Problem set:
a: Reproduce word for word the passage of the excerpt on Derek Sloan between "Over the course" and "the Conservative caucus.", inclusive.
b: List every person the excerpt on Derek Sloan mentions by name.
c: Continue the excerpt on Derek Sloan from its final sentence onward.

Extract:

____________

When a barrage of racial slurs was inserted into the comments section during one of the later unofficial party debates, Lewis said it was unsurprising.
Derek Sloan has been spending his final days on the campaign trail touring around Alberta and British Columbia, holding outdoor campaign rallies, while sending out emails to his supporters about his concerns over mandatory masks and mandatory vaccines as forms of COVID-19 protection.
Sloan is a rookie Conservative MP elected for the first time in 2019 in the riding of Hastings-Lennox and Addington, where he lives with his wife and children. Prior to entering politics he worked as a lawyer and small business owner.
Since entering the House of Commons he's stated that he believes the "cause of sexual orientation" is "scientifically unclear," and has also received the backing of social conservative organization Campaign Life Coalition.
Sloan says he believes the country is "under siege by a tide of political correctness that seeks to destroy Canada," and vows to "take a stand for Canada against radical progressivism."
During the debates Sloan often found himself agreeing with certain things his fellow candidates said, and focusing a lot of his criticism on the Liberals’ handling of COVID-19.
Over the course of the campaign Sloan’s more controversial comments—including those about Chief Public Health Officer Dr. Theresa Tam— have prompted questions to Scheer as to whether Sloan would keep his place in the Conservative caucus.
During one videoconference webinar he held with supporters, Sloan accused the Liberals and Prime Minister Justin Trudeau of “effectively putting into law child abuse” in relation to their policies on gender identity and conversion therapy.
These remarks also prompted Trudeau’s office to call for Scheer and the other candidates to condemn Sloan’s comments, which only MacKay did.
HOW THE RACE HAS CHANGED
The leadership race will go down in history as unlike any other leadership search a federal Canadian political party has ever had due to the pandemic, with the exception of the federal Green Party, which is also looking for its next Elizabeth May.

____________

Input data:

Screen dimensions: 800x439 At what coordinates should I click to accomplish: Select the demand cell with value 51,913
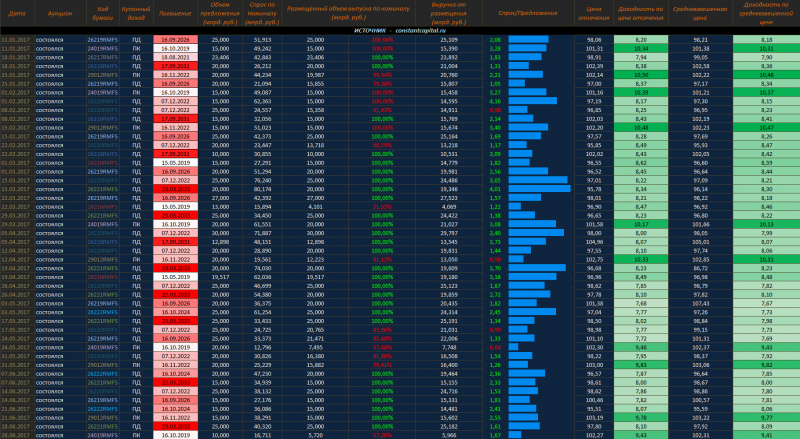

____________

Activity answers:
a:
Over the course of the campaign Sloan’s more controversial comments—including those about Chief Public Health Officer Dr. Theresa Tam— have prompted questions to Scheer as to whether Sloan would keep his place in the Conservative caucus.

b:
Lewis
Derek Sloan
Dr. Theresa Tam
Scheer
Justin Trudeau
MacKay
Elizabeth May

c:
Under the original leadership race timeline, the party was set to hold its debates in April and announce the winner in Toronto in late June, but the entire race was put on pause in March due to COVID-19 and the nationwide shutdowns it forced.
The campaign was then restarted under new parameters in late April “with adjustments to accommodate current circumstances.” It was then that the Leadership Organizing Committee (LEOC) declared that it wouldn’t be possible to meet all deadlines necessary in time for the originally-planned June 27 announcement of a winner and so the vote would proceed with mail-in ballots, and the Aug. 21 deadline.
After going head-to-head in two debates on June 17 and 18 — where given the public health concerns, there was no live audience, and physical distancing measures were in place — the leadership hopefuls made pushes to separate themselves from the rest of the pack and drum up support.
HOW DID IT START?
The leadership race got underway on Jan. 13, giving hopefuls 45 days to declare. The hunt for a new head of the party was prompted by Scheer announcing in December—amid criticism over his election performance— that he was stepping down as leader but would be staying on until a replacement was named. This decision ended up being questioned by some over the course of the extended campaign to find the next leader, as so much focus was on federal leadership through the emergency phase of the pandemic.
In order to make it on to the ballot, candidates had to meet three separate fundraising and support thresholds, which saw the candidate pool whittled down considerably in comparison to the 2017 leadership campaign.
The four candidates on the ballot had to raise $200,000, put forward an additional $100,000 as a compliance fee, and gather 3,000 signatures from members.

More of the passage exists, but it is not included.